Пользователи отмечают, что Focus AI показывает хорошие результаты в анализе визуального контента и предоставляет полезные советы для дизайнеров и маркетологов.
Ключевые возможности:
- Описание сцен и объектов на изображениях.
- Распознавание известных личностей.
- Анализ графиков, диаграмм и интерфейсов.
- Оценка качества фотографий.
- Советы по дизайну и маркетингу.
Оценим возможность модели определять медийных личностей по фотографии. Для этого используем кадр с обложки журнала с актрисой Юлией Куварзиной.

Загрузим изображение в Focus AI, выбрав инструмент Focus Vision. Затем попросим нейросеть определить, что это за актриса, и дополнить ответ некоторыми фактами о ней.


Результат: с одной стороны, модель успешно справилась с ключевой задачей — узнала актрису.

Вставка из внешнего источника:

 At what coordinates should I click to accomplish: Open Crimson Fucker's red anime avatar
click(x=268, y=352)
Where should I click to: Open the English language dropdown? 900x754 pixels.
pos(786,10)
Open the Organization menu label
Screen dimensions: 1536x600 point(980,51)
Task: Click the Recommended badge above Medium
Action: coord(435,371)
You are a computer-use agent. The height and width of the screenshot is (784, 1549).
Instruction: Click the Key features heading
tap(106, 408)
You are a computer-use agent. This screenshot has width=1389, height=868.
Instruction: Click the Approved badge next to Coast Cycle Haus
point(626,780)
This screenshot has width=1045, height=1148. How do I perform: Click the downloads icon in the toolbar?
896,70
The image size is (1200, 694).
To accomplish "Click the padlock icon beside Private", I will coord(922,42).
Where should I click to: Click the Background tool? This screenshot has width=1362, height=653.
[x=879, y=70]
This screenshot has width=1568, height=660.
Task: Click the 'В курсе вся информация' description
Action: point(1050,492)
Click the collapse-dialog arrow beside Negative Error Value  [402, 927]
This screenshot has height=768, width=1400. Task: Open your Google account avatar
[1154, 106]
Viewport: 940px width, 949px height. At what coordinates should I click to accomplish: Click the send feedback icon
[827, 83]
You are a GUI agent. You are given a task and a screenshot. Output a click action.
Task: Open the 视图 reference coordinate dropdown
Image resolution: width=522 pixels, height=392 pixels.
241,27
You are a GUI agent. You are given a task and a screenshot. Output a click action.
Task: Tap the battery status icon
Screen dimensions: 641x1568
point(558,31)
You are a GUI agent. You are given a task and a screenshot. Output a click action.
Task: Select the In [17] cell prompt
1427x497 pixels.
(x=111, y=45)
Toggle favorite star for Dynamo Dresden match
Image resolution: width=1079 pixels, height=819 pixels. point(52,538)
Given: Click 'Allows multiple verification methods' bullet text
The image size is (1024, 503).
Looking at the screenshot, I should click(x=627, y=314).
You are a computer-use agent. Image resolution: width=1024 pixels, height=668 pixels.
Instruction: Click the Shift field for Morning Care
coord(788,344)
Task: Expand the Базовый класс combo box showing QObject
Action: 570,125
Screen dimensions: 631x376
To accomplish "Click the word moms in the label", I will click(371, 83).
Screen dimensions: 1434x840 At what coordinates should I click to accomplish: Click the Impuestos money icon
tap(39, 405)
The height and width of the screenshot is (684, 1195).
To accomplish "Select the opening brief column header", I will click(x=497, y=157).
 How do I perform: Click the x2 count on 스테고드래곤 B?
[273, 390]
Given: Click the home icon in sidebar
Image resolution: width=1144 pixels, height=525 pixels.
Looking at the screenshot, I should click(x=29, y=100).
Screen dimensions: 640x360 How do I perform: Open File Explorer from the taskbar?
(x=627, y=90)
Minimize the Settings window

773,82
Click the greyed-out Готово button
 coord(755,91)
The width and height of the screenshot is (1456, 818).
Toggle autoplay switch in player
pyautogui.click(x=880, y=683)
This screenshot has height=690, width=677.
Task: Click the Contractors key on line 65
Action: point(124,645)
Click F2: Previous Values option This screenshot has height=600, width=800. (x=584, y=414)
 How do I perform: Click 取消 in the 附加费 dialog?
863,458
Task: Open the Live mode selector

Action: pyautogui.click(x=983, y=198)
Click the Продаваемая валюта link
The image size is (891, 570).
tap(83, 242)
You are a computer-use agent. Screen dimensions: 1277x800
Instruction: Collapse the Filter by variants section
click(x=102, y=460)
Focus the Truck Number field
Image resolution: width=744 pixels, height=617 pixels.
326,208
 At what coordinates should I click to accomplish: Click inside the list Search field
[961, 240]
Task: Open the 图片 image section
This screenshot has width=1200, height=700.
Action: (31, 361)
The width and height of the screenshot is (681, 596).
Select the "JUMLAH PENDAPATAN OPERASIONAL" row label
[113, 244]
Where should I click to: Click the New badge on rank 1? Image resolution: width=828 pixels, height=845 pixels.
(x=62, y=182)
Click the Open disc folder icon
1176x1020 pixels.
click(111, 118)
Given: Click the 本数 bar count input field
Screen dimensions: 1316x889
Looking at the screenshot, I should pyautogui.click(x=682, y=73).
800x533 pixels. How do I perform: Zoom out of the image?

С другой — допустила фактические ошибки в её биографии, которые ставят под сомнение надёжность информации.
Что удалось:
- Модель определила имя актрисы — Юлия Куварзина. Это подтверждает заявленную возможность распознавания известных личностей.
- Ответ представляет собой связный текст с биографической информацией, что создаёт впечатление компетентности сервиса.
Что не удалось:
- Сервис допустил ошибку в базовой информации — дате рождения. На самом деле, актриса родилась 14 июля 1975.
- Татьяна Догилева и Михаил Розанов не имеют никакого отношения к появлению актрисы на свет.
- Примеры известных проектов, в которых якобы участвовала Юлия Куварзина, названы неверно. Она не снималась ни в одной из перечисленных картин.
Можно сделать вывод, что сервис подходит только для быстрой предварительной идентификации личности. Любые предоставленные факты требуют перепроверки в надёжных источниках.
ImgOCR
ImgOCR — это сервис для распознавания текста на изображениях. Он использует технологии искусственного интеллекта для определения и извлечения текста даже из сложных фотографий, таких как отсканированные документы или снимки с неравномерным освещением.
Этот инструмент особенно полезен для оцифровки документов и перевода текста. Всё, что нужно пользователю, — картинка. Интерфейс нейросети не самый комфортный для использования, но зато программа выдаёт распознанный текст в документе Word, удобном для дальнейшего использования.
Ключевые возможности:
- Распознавание текста с высокой точностью.
- Поддержка 99+ языков.
- Обработка сложных изображений с текстом.
- Экспорт результатов в различные форматы (например, в документ Word).
Для тестирования возьмём страницу комикса, сфотографированную при плохом освещении. Также на ней видны повреждения и заломы.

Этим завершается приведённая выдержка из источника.